The present case depicts a worst situation where the State is taking such a plea which has been taken to be immoral and unjust by the Apex Court against the just claim of a citizen who happens to be a civil servant and part and parcel of the State. In my opinion, the fact that such a plea was not taken in the trial court only shows that the Law Officers were discreet enough to avoid such dishonest pleas against just claim and the fact that in appeal without foundation such a argument is made only exposes that the State has chosen to take this plea inspite of condemnation by the apex Court in desperate bid to get the just claim of a civil servant defeated. The least that can be said in such a situation is that it hardly behaves a social welfare State committed to social justice.

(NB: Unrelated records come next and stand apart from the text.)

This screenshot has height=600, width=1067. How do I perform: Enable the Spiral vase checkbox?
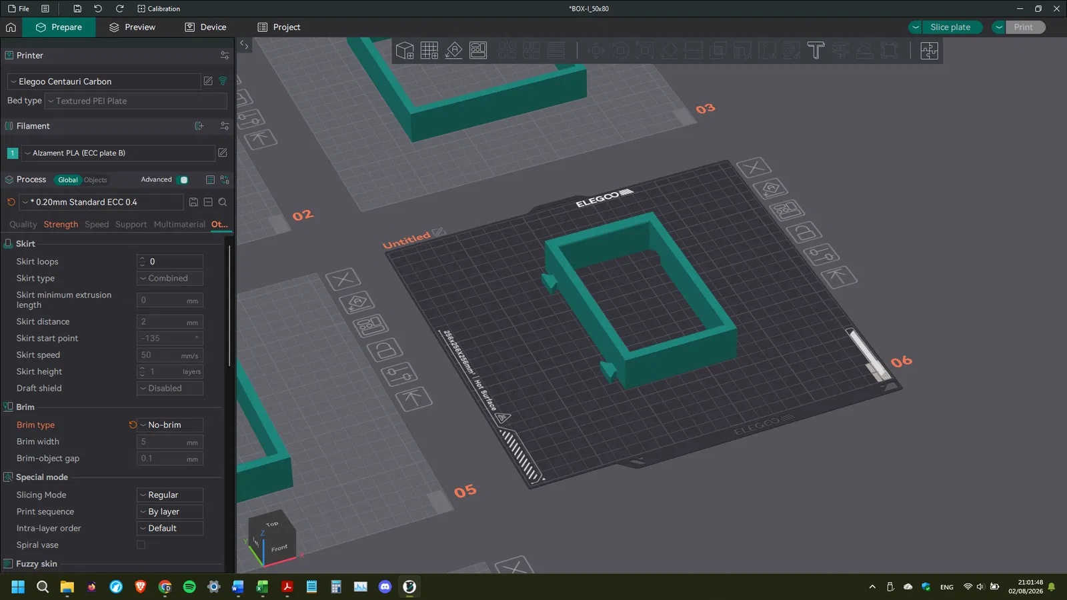pos(141,545)
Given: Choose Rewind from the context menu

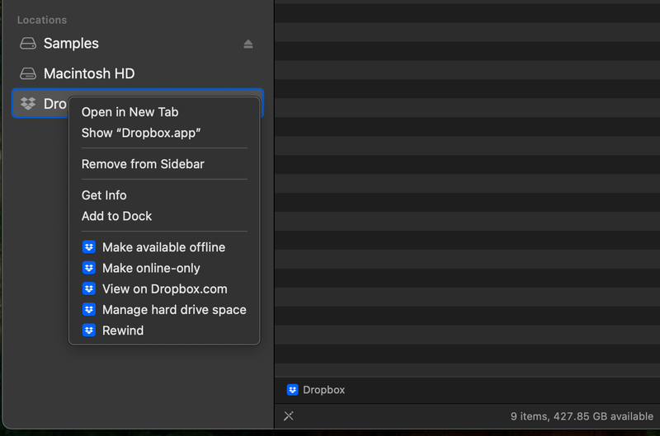Looking at the screenshot, I should pyautogui.click(x=123, y=331).
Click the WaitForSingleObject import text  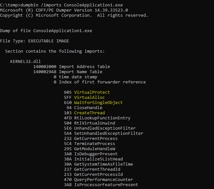point(98,103)
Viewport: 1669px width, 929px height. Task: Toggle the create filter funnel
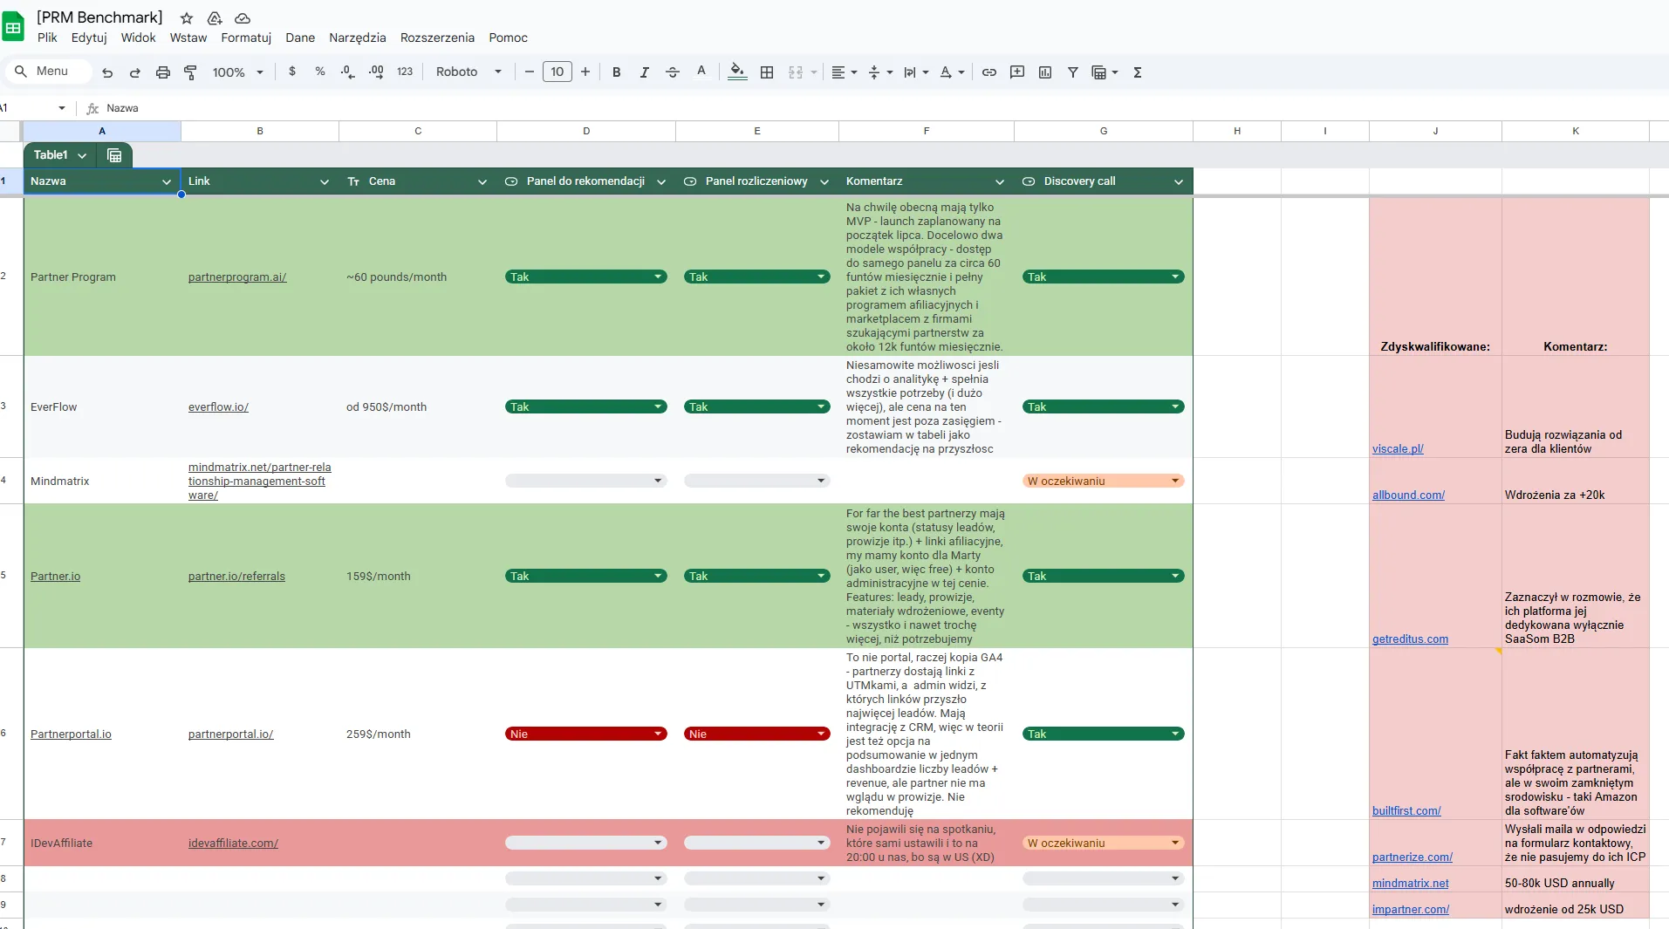pos(1072,72)
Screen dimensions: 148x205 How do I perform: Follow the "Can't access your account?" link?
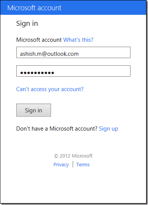pos(50,89)
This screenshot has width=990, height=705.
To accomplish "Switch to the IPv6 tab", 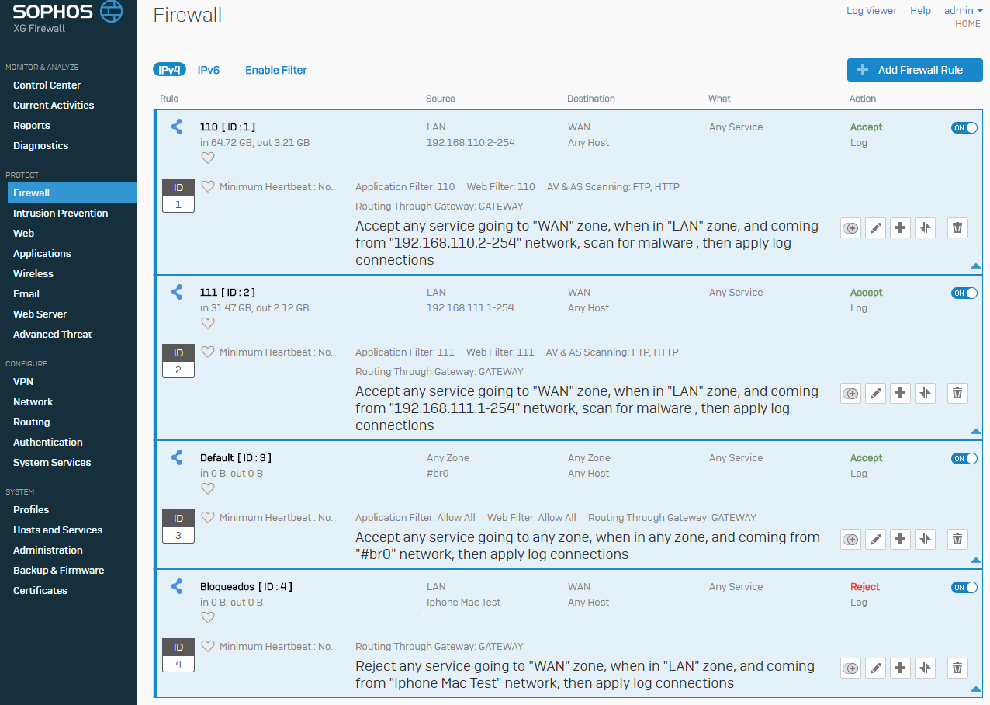I will coord(209,70).
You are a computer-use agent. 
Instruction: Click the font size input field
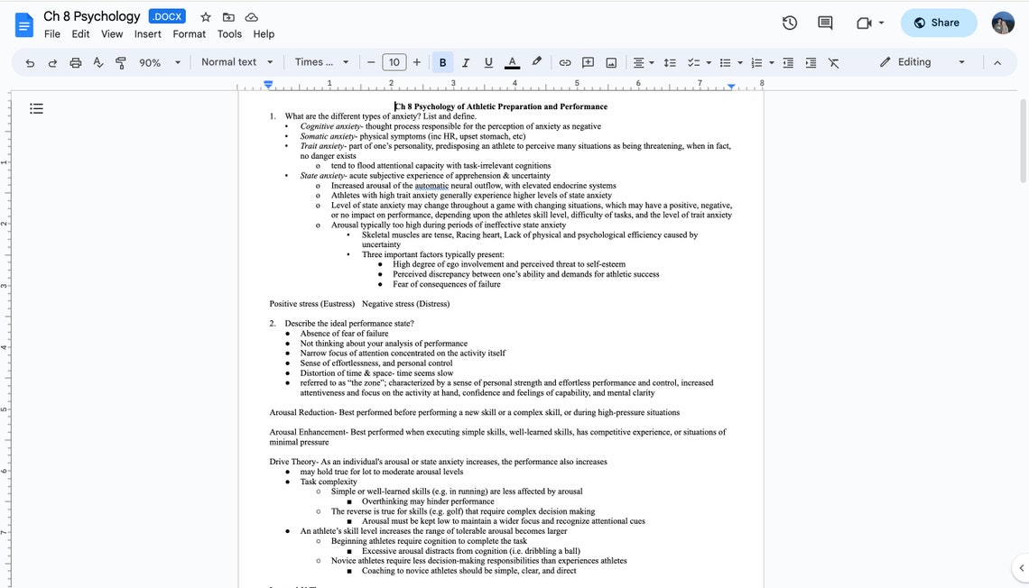click(x=394, y=62)

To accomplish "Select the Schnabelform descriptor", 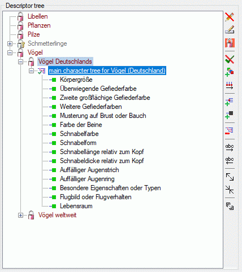I will 78,143.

10. Even otherwise there is no justification for this plea and I would not allow the permission to raise this point now in appeal without being proper basis and foundation in the pleadings in the trial court.
11. For all the above reasons, the objection of the appellant regarding limitation cannot be entertained, for adjudication and is rejected.
12. No other point was argued and pressed before this Court.
13. Consequently, the appeal fails and is hereby dismissed with costs.